Wednesday, March 11, 2009

Matt Simmons on the Outlook for Oil and Natural Gas Prices


Hat tip to Aaron Edelheit for this PDF of Matt Simmons's PowerPoint presentation to the Commercial Club of Boston last month: "The Oil and Gas System is Sick". I hope it won't ruin any surprise if I tell you that Simmons, the author of the book Twilight in the Desert, thinks oil and natural gas prices are heading much higher. I happen to agree, but I'd feel surer if Simmons offered a compelling explanation for the massive correction in oil and natural gas prices last fall. On p.33 of the PDF he lists three common explanations,

–Speculators left the game that created spike
–Unraveling economy killed off demand
–Gluts are now endemic:
~Tank farms brimming with oil
~Super-tankers now floating oil gluts


■But, none of these “facts” were true.
■Only clear fact: “Crude oil fell 74% in 12 weeks” (September 22nd–December 22nd).

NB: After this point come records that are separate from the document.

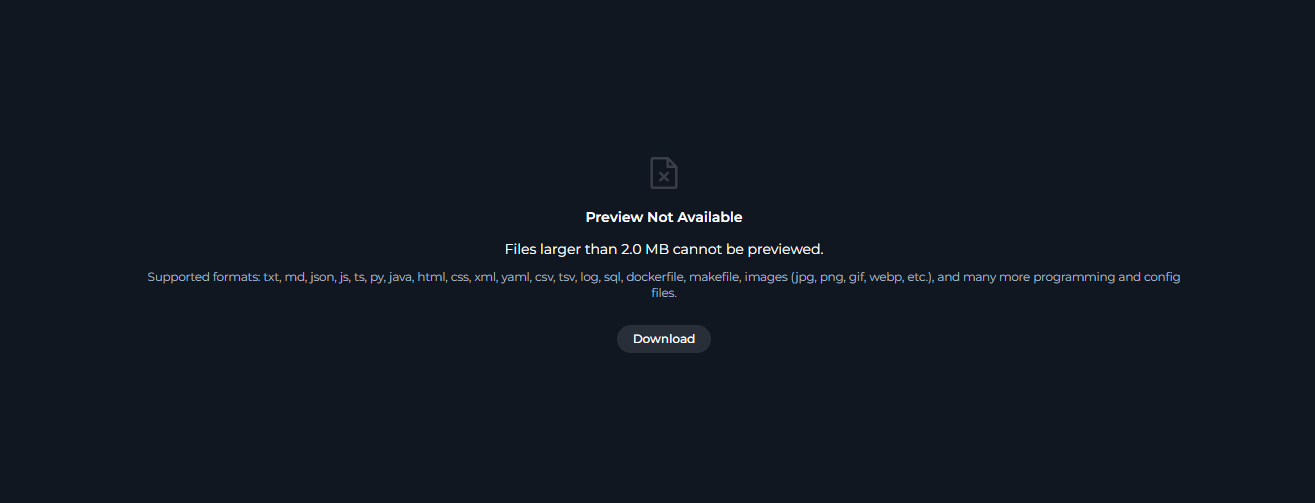Download the file using the Download button
The width and height of the screenshot is (1315, 503).
[664, 339]
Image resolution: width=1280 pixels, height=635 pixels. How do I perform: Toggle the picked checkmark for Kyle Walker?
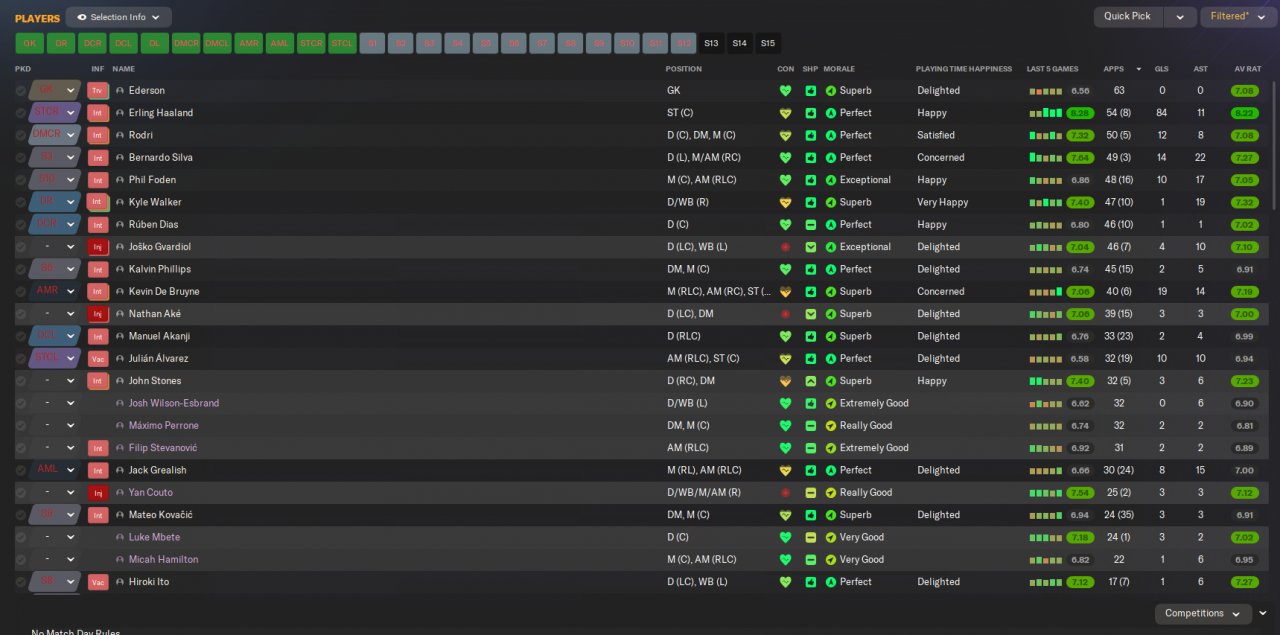click(x=20, y=202)
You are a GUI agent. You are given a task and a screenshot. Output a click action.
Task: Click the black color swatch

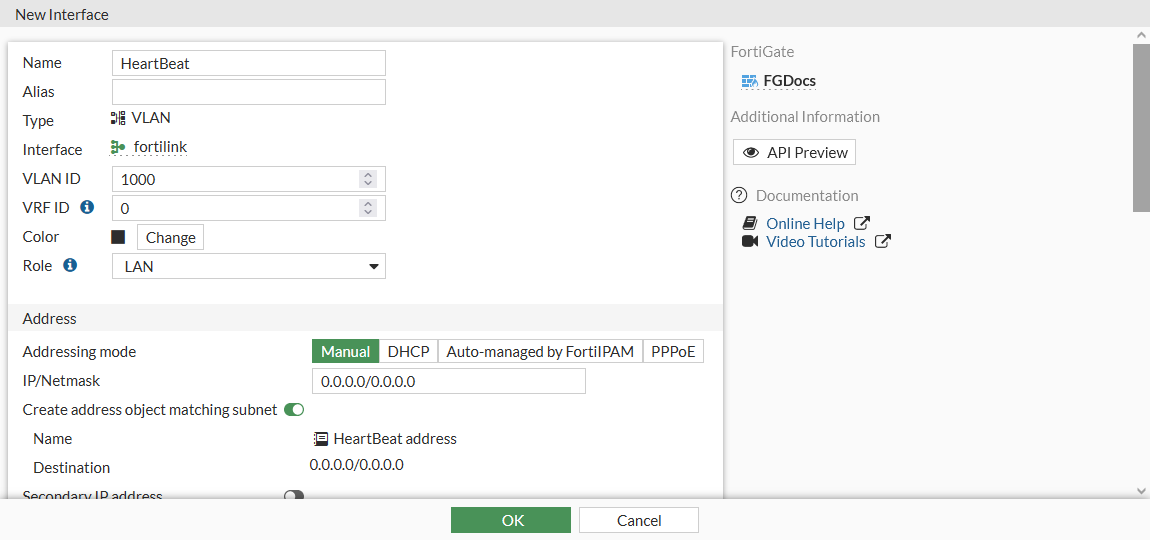(x=118, y=237)
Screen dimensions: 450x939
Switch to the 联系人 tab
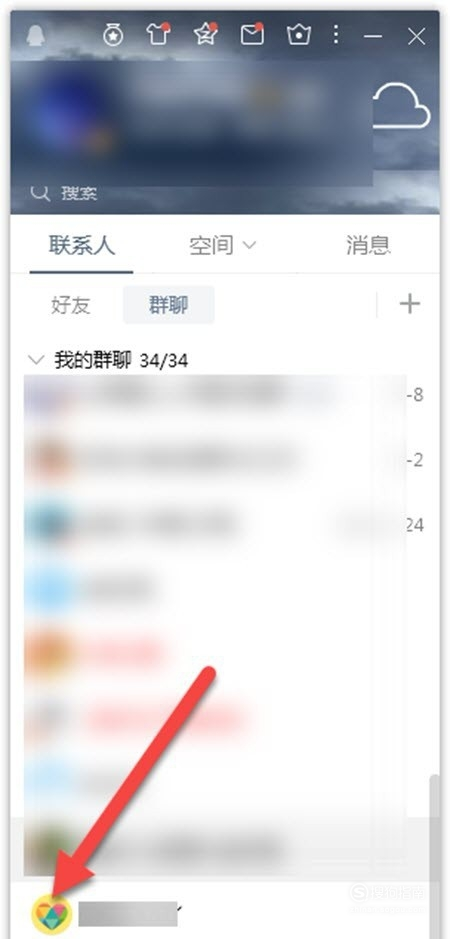tap(81, 246)
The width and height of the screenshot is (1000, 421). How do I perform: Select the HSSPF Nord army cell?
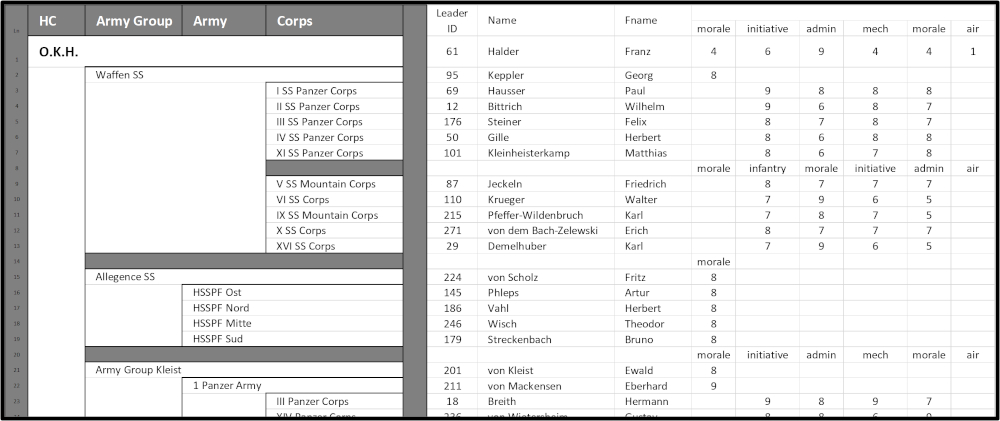click(x=221, y=308)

And then on P.34 Simmons offers this,

Are We Missing “The Black Swan?”

■Credit default swap index soared as crude oil plunged.
■Credit freeze began when oil collapsed.
■This had to hurt traders’ ability to own oil contracts.
■If any traders ever had to liquidate contracts, this would cause oil prices to temporarily fall.
■Glencore(aka Marc Rich & Co AG) Energy Trading credit default swaps illustrate the squeeze.


Which seems to contradict his point on the previous slide that the collapse wasn't the result of speculators leaving the game. Perhaps Simmons explicated this during a Q&A.

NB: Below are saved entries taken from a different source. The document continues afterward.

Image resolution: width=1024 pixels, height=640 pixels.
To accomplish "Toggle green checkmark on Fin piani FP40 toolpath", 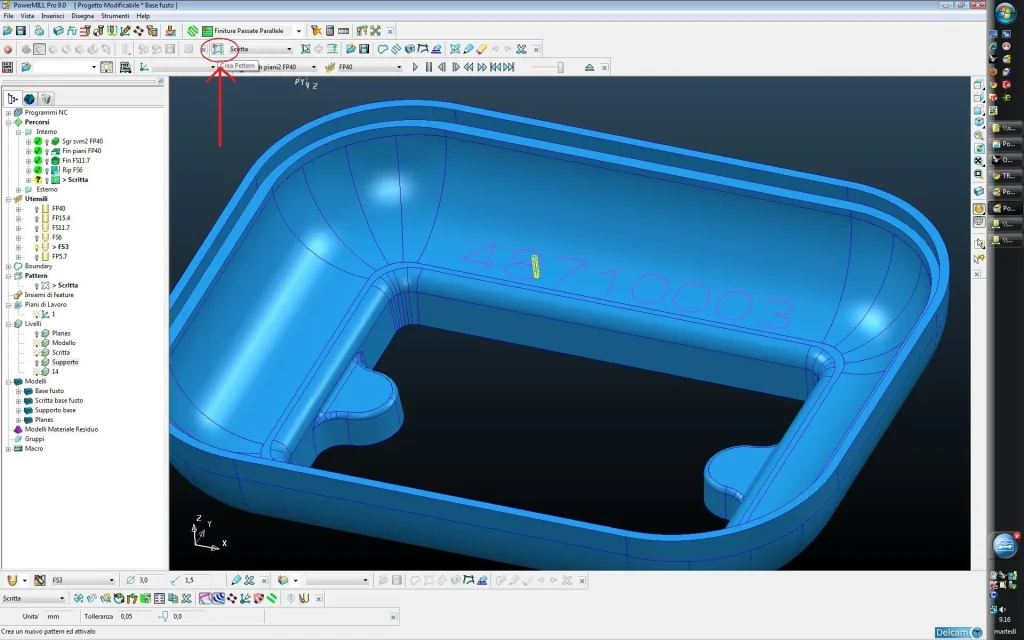I will click(x=37, y=151).
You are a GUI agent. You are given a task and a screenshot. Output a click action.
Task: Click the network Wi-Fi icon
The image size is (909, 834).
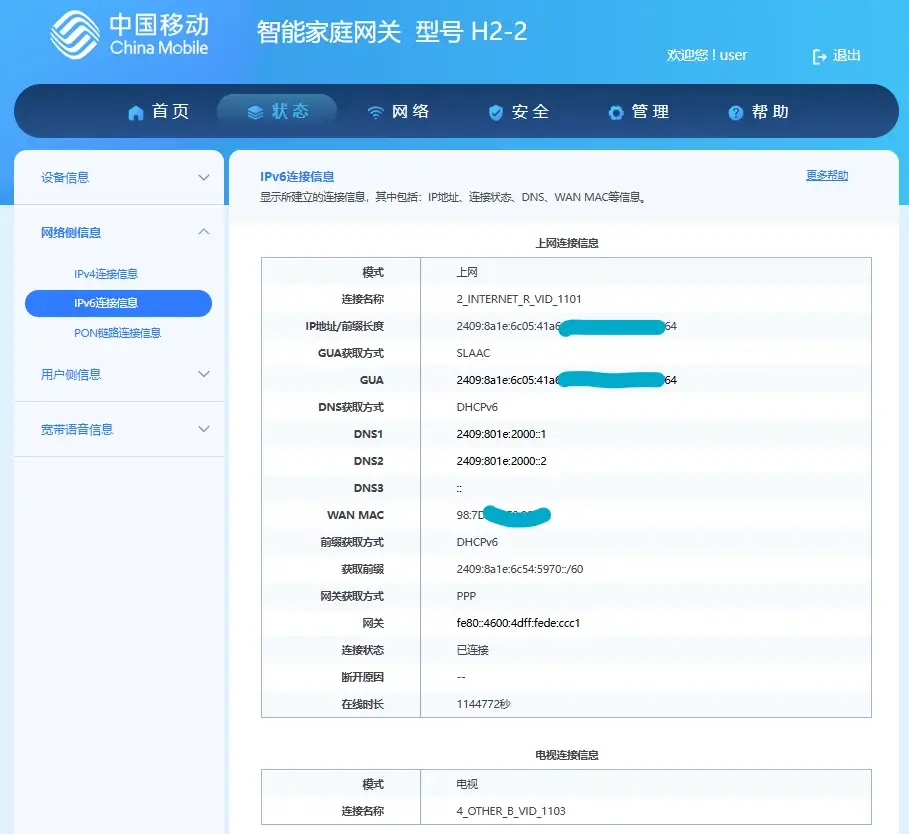pyautogui.click(x=375, y=113)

The image above, of the cover of Simmons's book, comes from Barnes & Noble's website.

4 comments:

Anonymous said...

The obvious flaw to me is "Credit freeze began when oil collapsed."

The credit freeze wasn't caused by oil collapse, although the oil collapse didn't help matters on the way down.

Hedge funds and other financial institutions losing money had to sell off oil to cover redemptions, maintain capital requirements, etc. Oil ETF's had a lot to do with the cycle going haywire also.

DaveinHackensack said...

That sounds closer to Jim Rogers's "forced liquidation" theory, that the secular bull market in commodities is still intact but was interrupted by a two or three-times-in-a-century period of forced liquidations. Unless we're headed into a long, L-shaped deflationary recession, I think we'll see a resumption in the upward trends when the economy recovers. I'd be surprised if oil hasn't already bottomed.

Anonymous said...

The biggest traders in the oil markets aren't the people who actually use the stuff, but financial firms like Goldman Sachs (which was the biggest). I'm not entirely comfortable with futures markets of basic necessities like oil being open to just anyone, because then you get the bubbles and busts of a stock market. If we don't go into along L-shaped recession now, then I'm going to go into cash on any recovery, because one of those is coming. A large recovery of some sort (Dow >11,000) would form a really nasty head and shoulders chart, and since I suspect any near term recovery would be hollow like the 2004-2007 one, then we would be set up for a huge fall from a technical and (probably) fundamental standpoint. But some are calling Dow 5300 the bottom this time around so who knows.

I agree we may have hit bottom in oil, but I think we might retest the lows one more time. But it is probably a good entry point. I'm not comfortable investing in individual Russian companies but maybe a combo of USL and RSX would be a good way to play an oil comeback. Russia is stealing market share from OPEC in a big way.

DaveinHackensack said...

I'd be surprised by a rally to 11,000 on the Dow in the near term. I could see a rally to 9,000 or 9,500 though. I was about to sell some positions last time we were in that range and then all hell broke loose. Dow 5300 was Cramer's worst case view. I could have made some money had I acted on the implication of his comment about C:

"Citigroup(C Quote - Cramer on C - Stock Picks) is a zombie, and zombies retain optionality, so there's a $1 target here, and it has been reached."

Based on that, buying at $1 for a short-term trade would have made sense. Water over the dam.